[Your task] The lines below, from the one holding "You are a computer-use" through the final line, are to be copied exactly, with no other lines and no pictures.

[Collected data]
===============

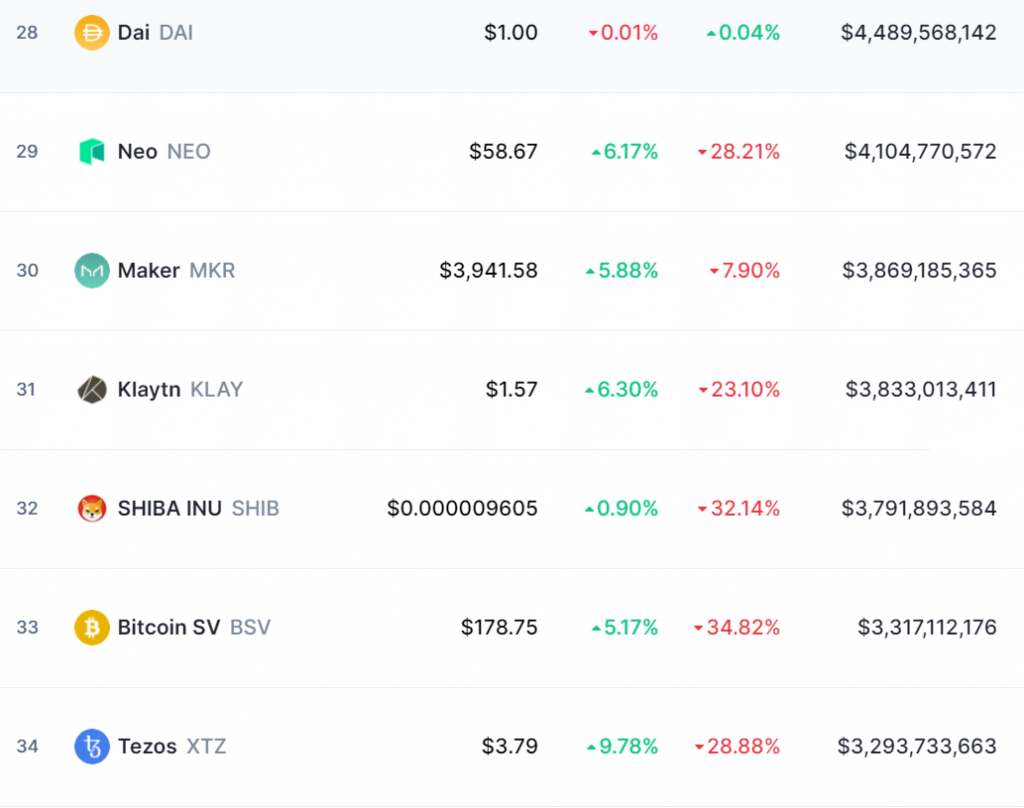Click the Dai coin logo icon
The image size is (1024, 808).
click(91, 33)
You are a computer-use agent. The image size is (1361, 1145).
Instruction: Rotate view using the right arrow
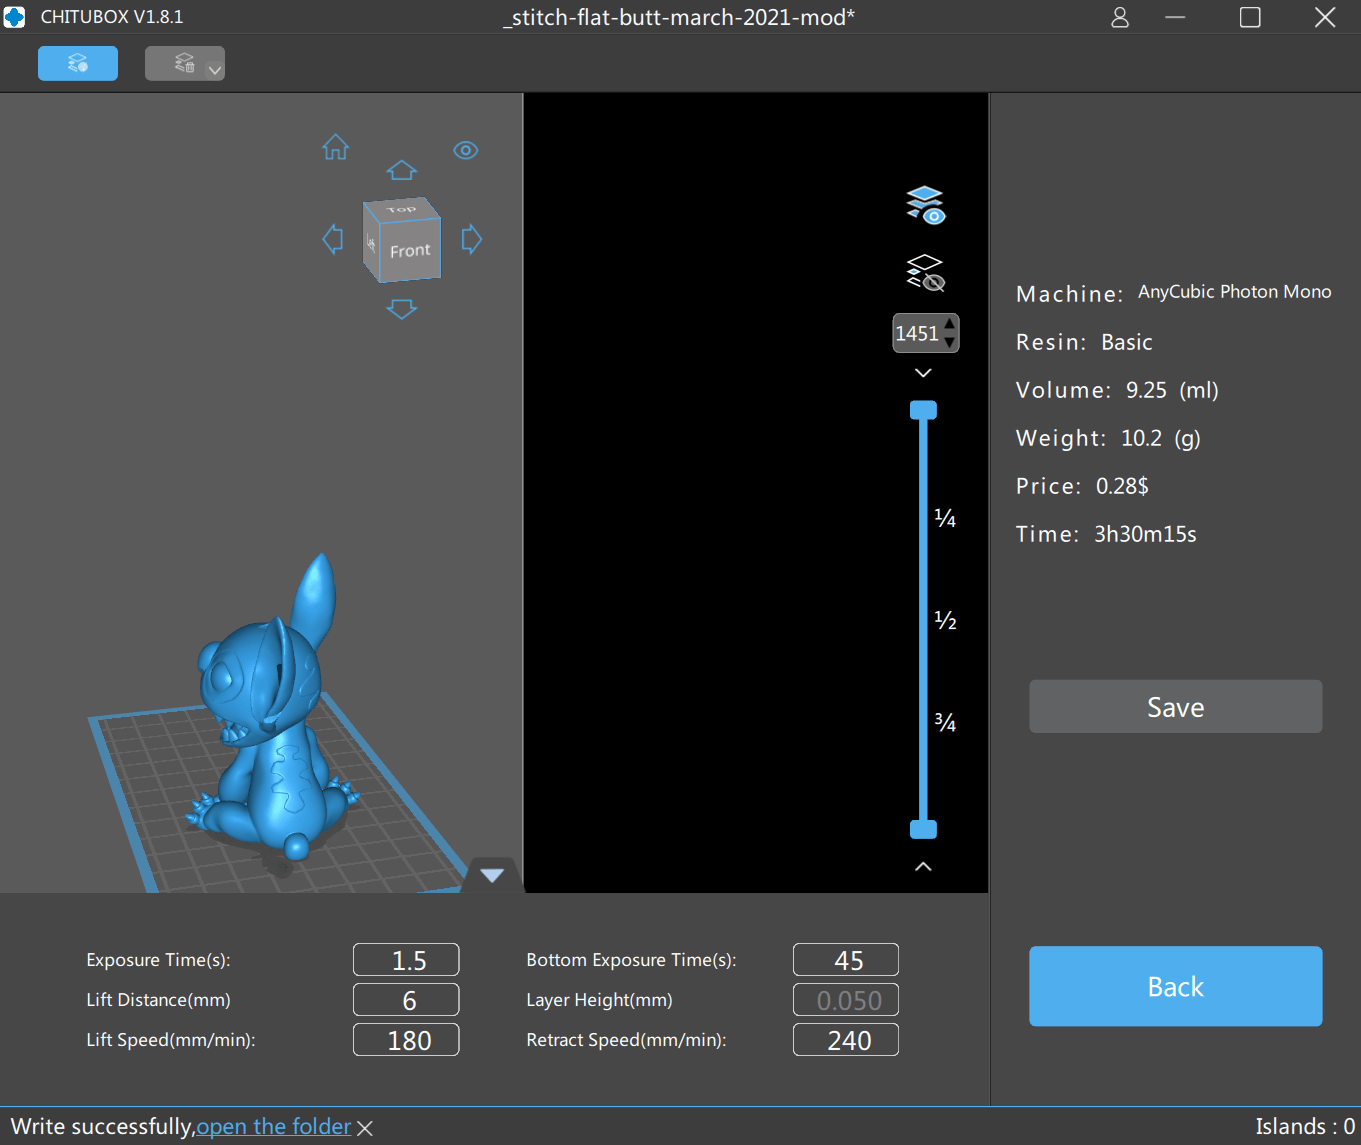coord(472,240)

===============

[Written response]
You are a computer-use agent. The image size is (1361, 1145).
Instruction: Rotate view using the right arrow
coord(472,240)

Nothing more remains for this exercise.